Stena Recycling offers second life for Volvo bus batteries worldwide

A new venture between Volvo Buses and Stena Recycling subsidiary Batteryloop promises to extend the service lives of bus batteries and conserve natural resources through second life energy storage.

Bus batteries have significant capacity to offer even when they are no longer suited to bus applications, Volvo says. After the batteries have been removed from Volvo’s buses they will be sold to Batteryloop and reused as energy storage units for a number of years, in applications that include buildings and charging stations. At the end of second life, they will be safely recycled, explains Batteryloop President Rasmus Bergström.

The agreement has a global reach and encompasses all batteries for which Volvo Buses is responsible in its worldwide battery-electric fleet.
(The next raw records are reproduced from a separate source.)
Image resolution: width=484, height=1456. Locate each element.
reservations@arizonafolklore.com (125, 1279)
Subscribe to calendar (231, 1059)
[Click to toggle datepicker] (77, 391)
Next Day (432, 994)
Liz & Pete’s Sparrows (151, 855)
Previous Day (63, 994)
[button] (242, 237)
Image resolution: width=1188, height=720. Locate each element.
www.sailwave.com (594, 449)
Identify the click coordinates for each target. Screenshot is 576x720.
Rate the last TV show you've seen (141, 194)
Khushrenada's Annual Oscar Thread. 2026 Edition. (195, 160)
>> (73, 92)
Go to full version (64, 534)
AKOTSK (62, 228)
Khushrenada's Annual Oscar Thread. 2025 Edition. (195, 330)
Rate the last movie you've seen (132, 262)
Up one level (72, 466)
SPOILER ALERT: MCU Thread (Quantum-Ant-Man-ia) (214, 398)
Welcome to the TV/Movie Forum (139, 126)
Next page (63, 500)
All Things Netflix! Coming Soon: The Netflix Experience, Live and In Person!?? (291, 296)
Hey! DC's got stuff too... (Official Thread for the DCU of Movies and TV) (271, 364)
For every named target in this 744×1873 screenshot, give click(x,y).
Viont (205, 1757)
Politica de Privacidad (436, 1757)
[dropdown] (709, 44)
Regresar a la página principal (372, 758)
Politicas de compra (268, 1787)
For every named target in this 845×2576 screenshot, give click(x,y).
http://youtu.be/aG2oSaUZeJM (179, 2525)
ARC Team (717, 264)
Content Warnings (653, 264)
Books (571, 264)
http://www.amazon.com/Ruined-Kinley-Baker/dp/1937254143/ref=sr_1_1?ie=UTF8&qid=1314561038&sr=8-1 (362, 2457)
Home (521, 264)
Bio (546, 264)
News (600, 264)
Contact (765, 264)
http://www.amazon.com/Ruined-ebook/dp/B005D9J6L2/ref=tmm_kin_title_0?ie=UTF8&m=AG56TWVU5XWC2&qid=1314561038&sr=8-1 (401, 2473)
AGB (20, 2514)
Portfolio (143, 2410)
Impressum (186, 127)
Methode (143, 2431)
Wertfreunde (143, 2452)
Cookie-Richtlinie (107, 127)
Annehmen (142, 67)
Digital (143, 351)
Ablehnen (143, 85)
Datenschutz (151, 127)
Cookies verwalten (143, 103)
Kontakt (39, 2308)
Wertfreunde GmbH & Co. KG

The reuse of bus batteries is part of a sustainability strategy at the heart of Volvo Buses’ ‘value chain’.

Repurposing the batteries into static applications removes the necessity to use new batteries for energy storage, which is expected to increase.

According to Volvo Buses, an energy storage unit offers new scope for storing renewable energy, which can then be used to meet peaks in electricity demand. Surplus can be sold back to the power grid.

President of Volvo Buses Håkan Agnevall says: “Volvo Buses is one of the pioneers in electromobility which provides clean, quiet and efficient public transport. We have a clear-cut sustainability strategy at every single stage of our value chain, and we are now taking yet another step forward through planned, consistent reuse of bus batteries. In our electromobility operation we are thus creating a new circular business cycle and this cooperation is truly a major step in the right direction.”

Adds Mr Bergström: “We see that there is a fast-growing market in different kinds of properties, and also for charging stations for electric vehicles both in industry and in society. Our co-operation with Volvo Buses will provide a valuable contribution to development of the infrastructure that needs to be built up.”

A previous join project between Volvo Buses and Batteryloop saw bus batteries used as energy storage units to provide electricity to the Fyrklövern residential area in Gothenburg. Electricity in those units is supplied by solar panels fitted to the apartment buildings’ rooftops.